Transcribe the lines below exactly. No image belongs in the transcription.

───── Data for processing

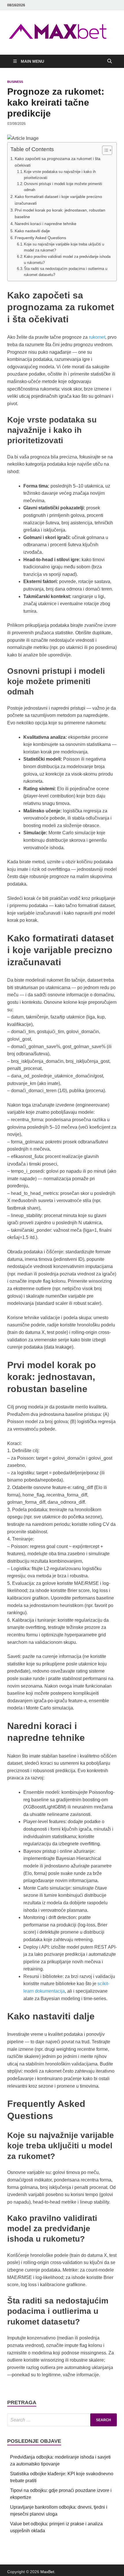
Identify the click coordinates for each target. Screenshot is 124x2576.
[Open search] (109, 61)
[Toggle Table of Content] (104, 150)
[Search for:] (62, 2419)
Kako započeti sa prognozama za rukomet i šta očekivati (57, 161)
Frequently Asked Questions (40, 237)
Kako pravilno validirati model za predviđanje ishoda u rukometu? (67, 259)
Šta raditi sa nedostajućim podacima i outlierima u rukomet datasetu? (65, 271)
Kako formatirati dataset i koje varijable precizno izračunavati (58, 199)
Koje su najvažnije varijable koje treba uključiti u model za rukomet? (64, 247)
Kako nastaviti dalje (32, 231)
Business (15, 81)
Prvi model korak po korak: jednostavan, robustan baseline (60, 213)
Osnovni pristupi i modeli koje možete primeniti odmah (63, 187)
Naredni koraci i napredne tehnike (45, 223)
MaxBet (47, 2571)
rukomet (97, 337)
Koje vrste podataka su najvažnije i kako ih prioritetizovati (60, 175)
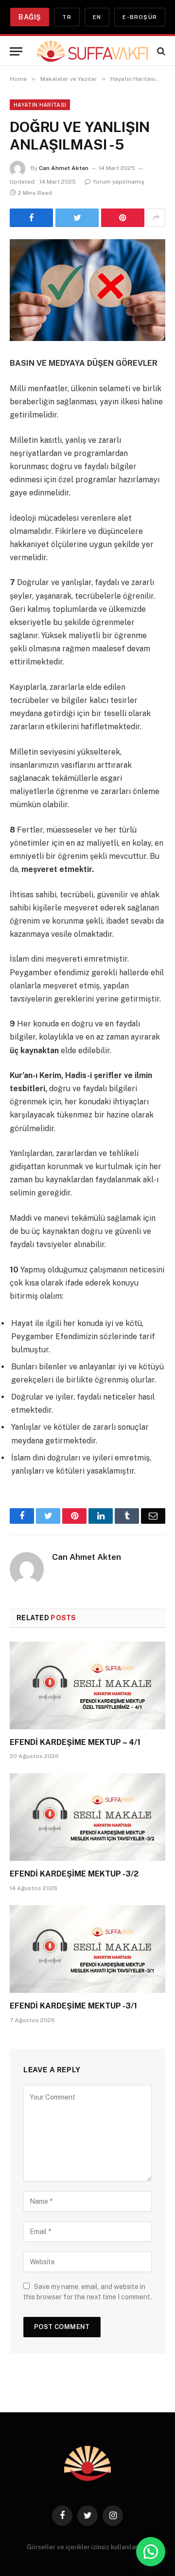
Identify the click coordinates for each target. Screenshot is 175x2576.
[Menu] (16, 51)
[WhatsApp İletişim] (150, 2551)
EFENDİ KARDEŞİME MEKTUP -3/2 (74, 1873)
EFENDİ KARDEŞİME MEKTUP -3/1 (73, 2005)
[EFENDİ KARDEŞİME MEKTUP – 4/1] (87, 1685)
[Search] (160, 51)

──────────

*Output of the task:*
Identify the click coordinates for each target. Screenshot is 124x2576.
[Open search] (109, 61)
[Toggle Table of Content] (104, 150)
[Search for:] (62, 2419)
Kako započeti sa prognozama za rukomet i šta očekivati (57, 161)
Frequently Asked Questions (40, 237)
Kako pravilno validirati model za predviđanje ishoda u rukometu? (67, 259)
Šta raditi sa nedostajućim podacima i outlierima u rukomet datasetu? (65, 271)
Kako formatirati dataset i koje varijable precizno izračunavati (58, 199)
Koje su najvažnije varijable koje treba uključiti u model za rukomet? (64, 247)
Kako nastaviti dalje (32, 231)
Business (15, 81)
Prvi model korak po korak: jednostavan, robustan baseline (60, 213)
Osnovni pristupi i modeli koje možete primeniti odmah (63, 187)
Naredni koraci i napredne tehnike (45, 223)
MaxBet (47, 2571)
rukomet (97, 337)
Koje vrste podataka su najvažnije i kako ih prioritetizovati (60, 175)
Identify the click coordinates for each target. Screenshot is 175x2576.
[Menu] (16, 51)
[WhatsApp İletişim] (150, 2551)
EFENDİ KARDEŞİME MEKTUP -3/2 (74, 1873)
EFENDİ KARDEŞİME MEKTUP -3/1 (73, 2005)
[EFENDİ KARDEŞİME MEKTUP – 4/1] (87, 1685)
[Search] (160, 51)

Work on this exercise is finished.